◆ Given task
Put the lines of the listing below, from the line containing "Identify the click" through the line containing "Biglietti (395, 597)", into a Markdown table with the columns Row and Listing line. Number each row, and leave out any blank lines.

:::

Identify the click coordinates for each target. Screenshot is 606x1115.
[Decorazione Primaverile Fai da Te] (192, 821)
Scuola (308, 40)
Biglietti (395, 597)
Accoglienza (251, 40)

:::

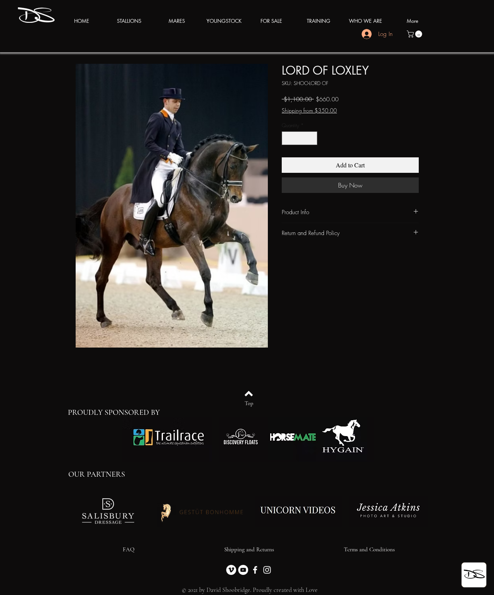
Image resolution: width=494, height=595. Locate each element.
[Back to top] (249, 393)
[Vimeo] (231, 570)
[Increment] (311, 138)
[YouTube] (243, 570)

:::

◆ Solution to this problem
| Row | Listing line |
|---|---|
| 1 | Identify the click coordinates for each target. Screenshot is 606x1115. |
| 2 | [Decorazione Primaverile Fai da Te] (192, 821) |
| 3 | Scuola (308, 40) |
| 4 | Biglietti (395, 597) |